Search the records for lines that contain the word "computer". Copy them all.

Stored data entries:
^^^^
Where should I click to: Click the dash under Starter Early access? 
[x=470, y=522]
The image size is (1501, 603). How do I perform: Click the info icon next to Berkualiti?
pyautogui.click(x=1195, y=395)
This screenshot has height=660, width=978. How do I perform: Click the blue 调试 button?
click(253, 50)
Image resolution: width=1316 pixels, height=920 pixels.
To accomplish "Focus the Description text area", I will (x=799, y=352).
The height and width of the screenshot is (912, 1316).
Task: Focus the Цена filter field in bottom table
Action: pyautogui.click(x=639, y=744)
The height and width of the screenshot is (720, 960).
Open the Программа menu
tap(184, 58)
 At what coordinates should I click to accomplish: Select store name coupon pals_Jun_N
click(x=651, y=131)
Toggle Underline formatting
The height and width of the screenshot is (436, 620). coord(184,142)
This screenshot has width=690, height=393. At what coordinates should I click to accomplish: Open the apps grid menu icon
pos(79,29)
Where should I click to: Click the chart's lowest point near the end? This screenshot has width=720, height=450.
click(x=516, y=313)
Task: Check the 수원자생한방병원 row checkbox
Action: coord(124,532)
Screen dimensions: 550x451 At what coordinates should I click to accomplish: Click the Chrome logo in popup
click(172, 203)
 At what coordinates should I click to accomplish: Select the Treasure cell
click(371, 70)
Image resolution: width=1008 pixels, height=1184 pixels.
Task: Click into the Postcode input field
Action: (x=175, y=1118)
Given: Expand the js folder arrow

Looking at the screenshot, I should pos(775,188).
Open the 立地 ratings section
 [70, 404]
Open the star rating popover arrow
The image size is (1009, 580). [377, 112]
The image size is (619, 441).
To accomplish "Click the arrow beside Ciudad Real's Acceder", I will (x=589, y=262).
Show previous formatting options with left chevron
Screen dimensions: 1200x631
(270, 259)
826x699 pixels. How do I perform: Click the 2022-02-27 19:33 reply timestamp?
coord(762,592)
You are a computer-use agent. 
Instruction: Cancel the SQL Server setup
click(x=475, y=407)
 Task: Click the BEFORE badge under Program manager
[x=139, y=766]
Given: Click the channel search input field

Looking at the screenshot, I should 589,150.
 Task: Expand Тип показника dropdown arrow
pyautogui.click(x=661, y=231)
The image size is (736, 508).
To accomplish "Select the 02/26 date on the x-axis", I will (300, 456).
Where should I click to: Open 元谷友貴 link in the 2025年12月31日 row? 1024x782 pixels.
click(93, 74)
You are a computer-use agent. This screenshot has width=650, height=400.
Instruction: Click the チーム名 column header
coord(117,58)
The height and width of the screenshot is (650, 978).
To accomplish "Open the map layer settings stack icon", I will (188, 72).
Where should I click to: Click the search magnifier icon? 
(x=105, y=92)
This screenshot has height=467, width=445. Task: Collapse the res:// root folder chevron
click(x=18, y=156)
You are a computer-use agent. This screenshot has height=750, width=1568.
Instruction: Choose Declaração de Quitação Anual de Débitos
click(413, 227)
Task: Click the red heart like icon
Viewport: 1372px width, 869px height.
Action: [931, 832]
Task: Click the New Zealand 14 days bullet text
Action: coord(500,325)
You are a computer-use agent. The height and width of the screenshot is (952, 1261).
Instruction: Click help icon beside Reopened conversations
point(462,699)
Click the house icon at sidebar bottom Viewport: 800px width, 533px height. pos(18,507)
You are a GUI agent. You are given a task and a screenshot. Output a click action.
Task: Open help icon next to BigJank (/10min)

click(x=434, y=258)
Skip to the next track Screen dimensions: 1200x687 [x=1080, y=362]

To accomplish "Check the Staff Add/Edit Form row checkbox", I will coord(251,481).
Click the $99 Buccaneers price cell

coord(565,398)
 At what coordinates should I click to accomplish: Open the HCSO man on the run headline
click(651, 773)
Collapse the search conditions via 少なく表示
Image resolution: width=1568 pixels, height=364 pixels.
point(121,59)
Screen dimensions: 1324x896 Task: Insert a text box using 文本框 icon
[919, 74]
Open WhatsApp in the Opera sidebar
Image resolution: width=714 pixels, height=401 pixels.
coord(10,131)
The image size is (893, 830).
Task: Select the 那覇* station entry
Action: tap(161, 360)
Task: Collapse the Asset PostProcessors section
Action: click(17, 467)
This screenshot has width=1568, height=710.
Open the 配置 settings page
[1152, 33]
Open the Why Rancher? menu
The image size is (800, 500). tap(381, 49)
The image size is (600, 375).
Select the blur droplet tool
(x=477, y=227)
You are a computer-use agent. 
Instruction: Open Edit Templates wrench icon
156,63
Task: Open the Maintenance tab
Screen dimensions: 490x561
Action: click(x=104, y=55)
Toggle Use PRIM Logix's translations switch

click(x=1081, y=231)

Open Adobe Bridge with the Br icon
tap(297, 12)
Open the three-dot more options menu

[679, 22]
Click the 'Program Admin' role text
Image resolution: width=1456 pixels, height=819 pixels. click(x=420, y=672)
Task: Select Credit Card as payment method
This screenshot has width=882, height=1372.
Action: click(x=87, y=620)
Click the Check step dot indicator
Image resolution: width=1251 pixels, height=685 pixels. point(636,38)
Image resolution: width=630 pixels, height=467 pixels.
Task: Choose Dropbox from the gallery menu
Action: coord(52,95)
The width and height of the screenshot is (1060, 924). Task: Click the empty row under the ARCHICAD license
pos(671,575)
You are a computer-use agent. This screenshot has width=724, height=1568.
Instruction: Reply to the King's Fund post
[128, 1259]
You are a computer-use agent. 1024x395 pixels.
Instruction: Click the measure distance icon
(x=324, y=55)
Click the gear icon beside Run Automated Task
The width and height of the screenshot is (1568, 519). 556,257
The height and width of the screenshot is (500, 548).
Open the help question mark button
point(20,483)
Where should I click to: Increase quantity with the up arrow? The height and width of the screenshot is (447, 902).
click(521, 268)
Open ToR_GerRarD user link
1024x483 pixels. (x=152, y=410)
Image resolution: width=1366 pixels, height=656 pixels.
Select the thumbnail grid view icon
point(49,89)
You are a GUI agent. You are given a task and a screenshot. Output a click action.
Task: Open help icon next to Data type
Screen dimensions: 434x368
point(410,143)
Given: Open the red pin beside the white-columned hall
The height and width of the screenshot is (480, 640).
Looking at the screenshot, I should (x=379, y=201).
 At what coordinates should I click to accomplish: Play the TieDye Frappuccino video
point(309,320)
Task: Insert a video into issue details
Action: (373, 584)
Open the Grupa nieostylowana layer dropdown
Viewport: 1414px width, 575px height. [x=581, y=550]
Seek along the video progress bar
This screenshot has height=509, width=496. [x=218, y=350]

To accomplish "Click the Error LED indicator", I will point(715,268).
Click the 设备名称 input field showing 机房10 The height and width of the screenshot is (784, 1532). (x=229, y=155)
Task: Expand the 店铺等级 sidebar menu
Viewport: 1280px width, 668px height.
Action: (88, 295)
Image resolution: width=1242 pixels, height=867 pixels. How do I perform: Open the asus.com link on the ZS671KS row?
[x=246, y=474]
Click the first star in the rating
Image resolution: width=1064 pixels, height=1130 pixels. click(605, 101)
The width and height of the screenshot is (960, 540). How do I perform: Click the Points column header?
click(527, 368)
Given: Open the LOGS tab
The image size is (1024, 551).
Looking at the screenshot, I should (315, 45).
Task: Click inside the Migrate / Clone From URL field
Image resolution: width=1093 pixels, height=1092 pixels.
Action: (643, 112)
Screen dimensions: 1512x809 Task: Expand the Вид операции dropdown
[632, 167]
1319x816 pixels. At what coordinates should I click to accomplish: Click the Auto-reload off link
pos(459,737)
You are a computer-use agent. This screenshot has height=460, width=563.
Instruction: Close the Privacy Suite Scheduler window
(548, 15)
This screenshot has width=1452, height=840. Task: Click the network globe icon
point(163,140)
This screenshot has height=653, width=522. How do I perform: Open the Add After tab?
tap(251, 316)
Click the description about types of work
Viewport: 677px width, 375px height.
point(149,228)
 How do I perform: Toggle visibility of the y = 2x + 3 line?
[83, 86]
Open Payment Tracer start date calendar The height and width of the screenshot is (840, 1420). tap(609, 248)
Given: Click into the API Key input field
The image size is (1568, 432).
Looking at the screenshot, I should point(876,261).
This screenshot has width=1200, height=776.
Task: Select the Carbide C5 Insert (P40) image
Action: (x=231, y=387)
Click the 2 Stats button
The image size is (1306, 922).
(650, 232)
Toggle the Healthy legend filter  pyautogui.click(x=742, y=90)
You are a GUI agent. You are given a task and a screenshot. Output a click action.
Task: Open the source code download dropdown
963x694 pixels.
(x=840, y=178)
^^^^
▶ _Solution_:
You are a computer-use agent. 
You are a computer-use agent. This screenshot has width=650, height=400.
You are a computer-use agent. This screenshot has height=750, width=1568.
You are a computer-use agent. The height and width of the screenshot is (952, 1261).
You are a computer-use agent. 
You are a computer-use agent. This screenshot has width=724, height=1568.
You are a computer-use agent. 1024x395 pixels.
You are a computer-use agent. This screenshot has height=460, width=563.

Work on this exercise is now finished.